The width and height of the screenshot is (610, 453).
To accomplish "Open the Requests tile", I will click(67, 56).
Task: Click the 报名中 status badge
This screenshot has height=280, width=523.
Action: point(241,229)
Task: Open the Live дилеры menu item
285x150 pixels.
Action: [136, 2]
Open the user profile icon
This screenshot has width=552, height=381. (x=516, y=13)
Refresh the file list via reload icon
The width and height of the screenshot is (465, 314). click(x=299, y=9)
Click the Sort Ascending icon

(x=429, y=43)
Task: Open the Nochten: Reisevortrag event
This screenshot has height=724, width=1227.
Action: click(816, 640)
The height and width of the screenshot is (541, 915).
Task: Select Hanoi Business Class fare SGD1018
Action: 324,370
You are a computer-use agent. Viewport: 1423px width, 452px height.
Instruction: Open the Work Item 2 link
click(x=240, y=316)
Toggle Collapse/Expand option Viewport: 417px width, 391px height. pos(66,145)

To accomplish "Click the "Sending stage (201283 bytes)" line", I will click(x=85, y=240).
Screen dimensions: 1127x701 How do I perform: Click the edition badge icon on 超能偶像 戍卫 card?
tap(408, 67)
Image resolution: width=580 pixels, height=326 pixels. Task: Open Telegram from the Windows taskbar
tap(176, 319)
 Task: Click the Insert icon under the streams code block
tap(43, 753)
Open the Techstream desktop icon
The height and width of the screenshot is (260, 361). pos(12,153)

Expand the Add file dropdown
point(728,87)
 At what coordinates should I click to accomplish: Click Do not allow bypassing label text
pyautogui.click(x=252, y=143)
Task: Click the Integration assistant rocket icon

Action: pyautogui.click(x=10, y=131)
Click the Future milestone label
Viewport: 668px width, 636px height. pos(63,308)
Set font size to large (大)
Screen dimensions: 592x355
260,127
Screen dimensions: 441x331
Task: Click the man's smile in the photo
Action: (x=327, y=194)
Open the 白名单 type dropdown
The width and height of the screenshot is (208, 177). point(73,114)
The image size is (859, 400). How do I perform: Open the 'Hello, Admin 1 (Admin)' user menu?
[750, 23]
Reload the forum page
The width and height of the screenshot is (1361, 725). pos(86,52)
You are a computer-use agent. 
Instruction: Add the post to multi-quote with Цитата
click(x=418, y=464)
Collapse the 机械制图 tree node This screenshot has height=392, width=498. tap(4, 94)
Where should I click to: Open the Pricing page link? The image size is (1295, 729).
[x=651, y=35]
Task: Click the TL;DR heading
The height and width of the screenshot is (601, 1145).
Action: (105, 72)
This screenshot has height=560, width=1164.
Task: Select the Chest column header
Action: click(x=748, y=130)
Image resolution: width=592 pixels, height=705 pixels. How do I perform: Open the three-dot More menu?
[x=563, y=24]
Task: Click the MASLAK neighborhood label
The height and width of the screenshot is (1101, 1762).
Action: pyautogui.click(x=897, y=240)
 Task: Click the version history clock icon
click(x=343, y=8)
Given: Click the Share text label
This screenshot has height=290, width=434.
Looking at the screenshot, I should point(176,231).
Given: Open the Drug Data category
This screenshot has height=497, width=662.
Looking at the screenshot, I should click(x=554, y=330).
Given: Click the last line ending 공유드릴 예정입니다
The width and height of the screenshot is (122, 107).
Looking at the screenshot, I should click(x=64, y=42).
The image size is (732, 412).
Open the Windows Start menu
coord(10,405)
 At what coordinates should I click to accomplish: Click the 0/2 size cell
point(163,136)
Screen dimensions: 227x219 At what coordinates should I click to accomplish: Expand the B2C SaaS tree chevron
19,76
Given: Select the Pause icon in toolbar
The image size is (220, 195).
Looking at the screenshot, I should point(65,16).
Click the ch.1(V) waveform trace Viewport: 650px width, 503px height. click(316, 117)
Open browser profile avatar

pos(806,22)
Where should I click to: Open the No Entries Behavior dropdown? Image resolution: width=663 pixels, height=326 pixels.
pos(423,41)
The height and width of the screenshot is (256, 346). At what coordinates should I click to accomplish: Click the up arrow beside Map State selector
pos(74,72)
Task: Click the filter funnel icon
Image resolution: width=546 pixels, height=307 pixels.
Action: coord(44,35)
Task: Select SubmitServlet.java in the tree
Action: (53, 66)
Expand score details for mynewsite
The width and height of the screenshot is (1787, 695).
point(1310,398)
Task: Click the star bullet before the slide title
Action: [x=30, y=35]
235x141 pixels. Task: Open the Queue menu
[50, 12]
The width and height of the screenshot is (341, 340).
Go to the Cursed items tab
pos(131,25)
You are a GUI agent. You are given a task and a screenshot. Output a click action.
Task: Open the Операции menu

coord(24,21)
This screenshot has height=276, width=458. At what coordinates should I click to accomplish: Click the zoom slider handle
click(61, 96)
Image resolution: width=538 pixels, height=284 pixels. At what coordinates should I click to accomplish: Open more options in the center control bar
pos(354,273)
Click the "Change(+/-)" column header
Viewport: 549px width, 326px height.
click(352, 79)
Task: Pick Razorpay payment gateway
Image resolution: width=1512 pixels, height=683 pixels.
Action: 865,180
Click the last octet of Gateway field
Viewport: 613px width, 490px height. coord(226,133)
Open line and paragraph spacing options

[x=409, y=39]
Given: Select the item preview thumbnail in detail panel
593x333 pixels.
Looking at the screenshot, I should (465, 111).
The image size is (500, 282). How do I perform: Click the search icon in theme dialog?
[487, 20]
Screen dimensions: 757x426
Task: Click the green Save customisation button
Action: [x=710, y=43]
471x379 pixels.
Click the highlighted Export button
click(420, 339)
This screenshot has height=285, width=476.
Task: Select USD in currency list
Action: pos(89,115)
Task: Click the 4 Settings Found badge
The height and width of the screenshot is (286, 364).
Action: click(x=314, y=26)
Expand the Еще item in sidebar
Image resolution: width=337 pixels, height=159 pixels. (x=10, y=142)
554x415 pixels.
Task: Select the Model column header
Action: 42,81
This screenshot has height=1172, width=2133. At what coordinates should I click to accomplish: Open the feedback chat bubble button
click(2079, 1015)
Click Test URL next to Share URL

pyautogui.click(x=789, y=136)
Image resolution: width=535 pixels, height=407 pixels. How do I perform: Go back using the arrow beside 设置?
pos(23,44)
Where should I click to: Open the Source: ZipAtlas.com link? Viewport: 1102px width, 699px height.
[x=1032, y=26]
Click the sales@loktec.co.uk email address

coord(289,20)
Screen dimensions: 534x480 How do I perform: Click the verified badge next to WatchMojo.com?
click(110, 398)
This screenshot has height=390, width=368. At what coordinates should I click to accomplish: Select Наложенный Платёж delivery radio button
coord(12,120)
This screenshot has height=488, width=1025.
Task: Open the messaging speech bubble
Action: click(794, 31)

- - - - - - -

What is the number of lines above that hold the string "agent"? Answer with that number alone.

ANSWER TO THE PROBLEM: 3